Given exercise
Present the data below as a Markdown table with two columns, Row and Text. Number each line in Row, and skip any blank lines.

* * *

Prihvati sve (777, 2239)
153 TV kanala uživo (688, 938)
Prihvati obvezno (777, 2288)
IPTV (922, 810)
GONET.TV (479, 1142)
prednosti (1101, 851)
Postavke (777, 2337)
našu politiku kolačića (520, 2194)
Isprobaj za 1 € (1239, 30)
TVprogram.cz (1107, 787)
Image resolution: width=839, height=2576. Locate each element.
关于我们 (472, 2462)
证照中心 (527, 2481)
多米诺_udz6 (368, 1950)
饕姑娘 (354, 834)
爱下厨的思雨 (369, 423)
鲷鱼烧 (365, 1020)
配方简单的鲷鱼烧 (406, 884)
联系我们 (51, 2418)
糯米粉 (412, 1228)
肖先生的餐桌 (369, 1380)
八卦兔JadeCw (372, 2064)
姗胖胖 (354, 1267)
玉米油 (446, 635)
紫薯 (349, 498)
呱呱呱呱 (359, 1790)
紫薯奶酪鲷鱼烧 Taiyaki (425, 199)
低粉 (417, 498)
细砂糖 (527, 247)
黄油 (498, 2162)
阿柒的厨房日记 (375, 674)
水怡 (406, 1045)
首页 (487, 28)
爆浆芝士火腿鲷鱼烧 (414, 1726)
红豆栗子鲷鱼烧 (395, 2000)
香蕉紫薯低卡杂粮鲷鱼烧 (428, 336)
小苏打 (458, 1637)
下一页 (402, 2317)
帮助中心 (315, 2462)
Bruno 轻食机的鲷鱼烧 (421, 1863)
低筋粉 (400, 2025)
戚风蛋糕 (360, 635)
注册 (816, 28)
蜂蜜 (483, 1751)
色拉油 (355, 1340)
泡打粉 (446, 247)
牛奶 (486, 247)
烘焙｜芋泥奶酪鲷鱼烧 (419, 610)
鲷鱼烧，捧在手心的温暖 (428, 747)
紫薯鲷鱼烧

* * *

The answer
| Row | Text |
|---|---|
| 1 | Prihvati sve (777, 2239) |
| 2 | 153 TV kanala uživo (688, 938) |
| 3 | Prihvati obvezno (777, 2288) |
| 4 | IPTV (922, 810) |
| 5 | GONET.TV (479, 1142) |
| 6 | prednosti (1101, 851) |
| 7 | Postavke (777, 2337) |
| 8 | našu politiku kolačića (520, 2194) |
| 9 | Isprobaj za 1 € (1239, 30) |
| 10 | TVprogram.cz (1107, 787) |
| 11 | Image resolution: width=839, height=2576. Locate each element. |
| 12 | 关于我们 (472, 2462) |
| 13 | 证照中心 (527, 2481) |
| 14 | 多米诺_udz6 (368, 1950) |
| 15 | 饕姑娘 (354, 834) |
| 16 | 爱下厨的思雨 (369, 423) |
| 17 | 鲷鱼烧 (365, 1020) |
| 18 | 配方简单的鲷鱼烧 (406, 884) |
| 19 | 联系我们 (51, 2418) |
| 20 | 糯米粉 (412, 1228) |
| 21 | 肖先生的餐桌 (369, 1380) |
| 22 | 八卦兔JadeCw (372, 2064) |
| 23 | 姗胖胖 (354, 1267) |
| 24 | 玉米油 (446, 635) |
| 25 | 紫薯 (349, 498) |
| 26 | 呱呱呱呱 (359, 1790) |
| 27 | 紫薯奶酪鲷鱼烧 Taiyaki (425, 199) |
| 28 | 低粉 (417, 498) |
| 29 | 细砂糖 (527, 247) |
| 30 | 黄油 (498, 2162) |
| 31 | 阿柒的厨房日记 (375, 674) |
| 32 | 水怡 (406, 1045) |
| 33 | 首页 (487, 28) |
| 34 | 爆浆芝士火腿鲷鱼烧 (414, 1726) |
| 35 | 红豆栗子鲷鱼烧 (395, 2000) |
| 36 | 香蕉紫薯低卡杂粮鲷鱼烧 (428, 336) |
| 37 | 小苏打 (458, 1637) |
| 38 | 下一页 (402, 2317) |
| 39 | 帮助中心 (315, 2462) |
| 40 | Bruno 轻食机的鲷鱼烧 (421, 1863) |
| 41 | 低筋粉 (400, 2025) |
| 42 | 戚风蛋糕 (360, 635) |
| 43 | 注册 (816, 28) |
| 44 | 蜂蜜 (483, 1751) |
| 45 | 色拉油 (355, 1340) |
| 46 | 泡打粉 (446, 247) |
| 47 | 牛奶 (486, 247) |
| 48 | 烘焙｜芋泥奶酪鲷鱼烧 (419, 610) |
| 49 | 鲷鱼烧，捧在手心的温暖 (428, 747) |
| 50 | 紫薯鲷鱼烧 |